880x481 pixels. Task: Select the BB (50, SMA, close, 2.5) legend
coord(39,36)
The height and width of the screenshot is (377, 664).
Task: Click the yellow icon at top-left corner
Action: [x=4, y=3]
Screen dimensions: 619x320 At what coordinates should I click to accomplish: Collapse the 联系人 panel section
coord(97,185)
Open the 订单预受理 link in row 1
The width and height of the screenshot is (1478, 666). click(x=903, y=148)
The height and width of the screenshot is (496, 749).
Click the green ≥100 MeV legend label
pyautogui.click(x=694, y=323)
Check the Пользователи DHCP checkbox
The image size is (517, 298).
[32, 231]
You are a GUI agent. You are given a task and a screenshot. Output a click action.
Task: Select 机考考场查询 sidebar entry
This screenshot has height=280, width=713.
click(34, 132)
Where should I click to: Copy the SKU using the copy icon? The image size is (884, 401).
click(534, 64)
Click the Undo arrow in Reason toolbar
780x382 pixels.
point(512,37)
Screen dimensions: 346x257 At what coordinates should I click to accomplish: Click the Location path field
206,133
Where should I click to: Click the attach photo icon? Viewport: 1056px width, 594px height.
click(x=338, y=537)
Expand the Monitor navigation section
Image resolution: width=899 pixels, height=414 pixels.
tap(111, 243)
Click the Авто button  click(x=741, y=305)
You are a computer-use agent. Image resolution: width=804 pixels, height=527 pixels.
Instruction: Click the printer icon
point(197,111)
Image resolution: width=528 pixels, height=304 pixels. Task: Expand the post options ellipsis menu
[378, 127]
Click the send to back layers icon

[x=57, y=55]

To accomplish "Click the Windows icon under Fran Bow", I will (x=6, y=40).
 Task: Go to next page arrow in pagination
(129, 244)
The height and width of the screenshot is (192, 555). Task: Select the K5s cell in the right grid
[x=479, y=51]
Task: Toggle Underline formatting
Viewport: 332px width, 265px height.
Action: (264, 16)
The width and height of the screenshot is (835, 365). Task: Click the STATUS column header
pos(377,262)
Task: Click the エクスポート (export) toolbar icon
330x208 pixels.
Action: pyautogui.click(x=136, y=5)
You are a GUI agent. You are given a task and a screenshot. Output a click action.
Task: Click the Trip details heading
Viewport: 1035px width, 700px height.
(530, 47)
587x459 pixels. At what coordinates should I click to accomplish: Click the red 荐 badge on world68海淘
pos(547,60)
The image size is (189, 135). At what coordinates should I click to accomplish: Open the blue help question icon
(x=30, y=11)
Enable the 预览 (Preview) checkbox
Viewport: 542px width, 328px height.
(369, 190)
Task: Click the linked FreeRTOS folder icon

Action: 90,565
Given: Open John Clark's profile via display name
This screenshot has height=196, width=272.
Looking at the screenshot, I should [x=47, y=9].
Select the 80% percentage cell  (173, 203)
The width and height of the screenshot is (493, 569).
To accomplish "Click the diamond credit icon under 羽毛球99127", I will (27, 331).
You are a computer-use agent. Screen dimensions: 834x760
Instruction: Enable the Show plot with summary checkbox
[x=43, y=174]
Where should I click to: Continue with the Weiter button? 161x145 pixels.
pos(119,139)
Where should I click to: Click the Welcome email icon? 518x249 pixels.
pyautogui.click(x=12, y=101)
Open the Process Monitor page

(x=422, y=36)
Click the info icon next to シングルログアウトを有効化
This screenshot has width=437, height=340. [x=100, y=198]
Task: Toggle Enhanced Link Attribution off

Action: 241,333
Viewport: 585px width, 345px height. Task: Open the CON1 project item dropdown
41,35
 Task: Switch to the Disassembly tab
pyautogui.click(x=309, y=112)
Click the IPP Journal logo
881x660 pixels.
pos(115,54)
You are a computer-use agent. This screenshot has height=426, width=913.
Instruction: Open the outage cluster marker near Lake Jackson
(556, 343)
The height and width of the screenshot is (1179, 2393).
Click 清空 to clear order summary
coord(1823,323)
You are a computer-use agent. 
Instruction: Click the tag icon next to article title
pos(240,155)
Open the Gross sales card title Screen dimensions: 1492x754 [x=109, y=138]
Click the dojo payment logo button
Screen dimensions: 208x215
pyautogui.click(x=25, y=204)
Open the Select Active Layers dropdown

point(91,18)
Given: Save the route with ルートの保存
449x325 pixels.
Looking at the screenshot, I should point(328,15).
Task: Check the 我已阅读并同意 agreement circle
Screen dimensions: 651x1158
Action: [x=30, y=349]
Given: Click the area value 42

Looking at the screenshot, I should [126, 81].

________________

Exercise directions: Reproduce the entire listing above line for line, leaving every character unchanged.

Solution to this task:
880x481 pixels. Task: Select the BB (50, SMA, close, 2.5) legend
coord(39,36)
The height and width of the screenshot is (377, 664).
Task: Click the yellow icon at top-left corner
Action: [x=4, y=3]
Screen dimensions: 619x320 At what coordinates should I click to accomplish: Collapse the 联系人 panel section
coord(97,185)
Open the 订单预受理 link in row 1
The width and height of the screenshot is (1478, 666). click(x=903, y=148)
The height and width of the screenshot is (496, 749).
Click the green ≥100 MeV legend label
pyautogui.click(x=694, y=323)
Check the Пользователи DHCP checkbox
The image size is (517, 298).
[32, 231]
You are a GUI agent. You are given a task and a screenshot. Output a click action.
Task: Select 机考考场查询 sidebar entry
This screenshot has height=280, width=713.
click(34, 132)
Where should I click to: Copy the SKU using the copy icon? The image size is (884, 401).
click(534, 64)
Click the Undo arrow in Reason toolbar
780x382 pixels.
point(512,37)
Screen dimensions: 346x257 At what coordinates should I click to accomplish: Click the Location path field
206,133
Where should I click to: Click the attach photo icon? Viewport: 1056px width, 594px height.
click(x=338, y=537)
Expand the Monitor navigation section
Image resolution: width=899 pixels, height=414 pixels.
tap(111, 243)
Click the Авто button  click(x=741, y=305)
You are a computer-use agent. Image resolution: width=804 pixels, height=527 pixels.
Instruction: Click the printer icon
point(197,111)
Image resolution: width=528 pixels, height=304 pixels. Task: Expand the post options ellipsis menu
[378, 127]
Click the send to back layers icon

[x=57, y=55]

To accomplish "Click the Windows icon under Fran Bow", I will (x=6, y=40).
 Task: Go to next page arrow in pagination
(129, 244)
The height and width of the screenshot is (192, 555). Task: Select the K5s cell in the right grid
[x=479, y=51]
Task: Toggle Underline formatting
Viewport: 332px width, 265px height.
Action: (264, 16)
The width and height of the screenshot is (835, 365). Task: Click the STATUS column header
pos(377,262)
Task: Click the エクスポート (export) toolbar icon
330x208 pixels.
Action: pyautogui.click(x=136, y=5)
You are a GUI agent. You are given a task and a screenshot. Output a click action.
Task: Click the Trip details heading
Viewport: 1035px width, 700px height.
(530, 47)
587x459 pixels. At what coordinates should I click to accomplish: Click the red 荐 badge on world68海淘
pos(547,60)
The image size is (189, 135). At what coordinates should I click to accomplish: Open the blue help question icon
(x=30, y=11)
Enable the 预览 (Preview) checkbox
Viewport: 542px width, 328px height.
(369, 190)
Task: Click the linked FreeRTOS folder icon

Action: 90,565
Given: Open John Clark's profile via display name
This screenshot has height=196, width=272.
Looking at the screenshot, I should [x=47, y=9].
Select the 80% percentage cell  (173, 203)
The width and height of the screenshot is (493, 569).
To accomplish "Click the diamond credit icon under 羽毛球99127", I will (27, 331).
You are a computer-use agent. Screen dimensions: 834x760
Instruction: Enable the Show plot with summary checkbox
[x=43, y=174]
Where should I click to: Continue with the Weiter button? 161x145 pixels.
pos(119,139)
Where should I click to: Click the Welcome email icon? 518x249 pixels.
pyautogui.click(x=12, y=101)
Open the Process Monitor page

(x=422, y=36)
Click the info icon next to シングルログアウトを有効化
This screenshot has width=437, height=340. [x=100, y=198]
Task: Toggle Enhanced Link Attribution off

Action: 241,333
Viewport: 585px width, 345px height. Task: Open the CON1 project item dropdown
41,35
 Task: Switch to the Disassembly tab
pyautogui.click(x=309, y=112)
Click the IPP Journal logo
881x660 pixels.
pos(115,54)
You are a computer-use agent. This screenshot has height=426, width=913.
Instruction: Open the outage cluster marker near Lake Jackson
(556, 343)
The height and width of the screenshot is (1179, 2393).
Click 清空 to clear order summary
coord(1823,323)
You are a computer-use agent. 
Instruction: Click the tag icon next to article title
pos(240,155)
Open the Gross sales card title Screen dimensions: 1492x754 [x=109, y=138]
Click the dojo payment logo button
Screen dimensions: 208x215
pyautogui.click(x=25, y=204)
Open the Select Active Layers dropdown

point(91,18)
Given: Save the route with ルートの保存
449x325 pixels.
Looking at the screenshot, I should point(328,15).
Task: Check the 我已阅读并同意 agreement circle
Screen dimensions: 651x1158
Action: [x=30, y=349]
Given: Click the area value 42

Looking at the screenshot, I should [126, 81].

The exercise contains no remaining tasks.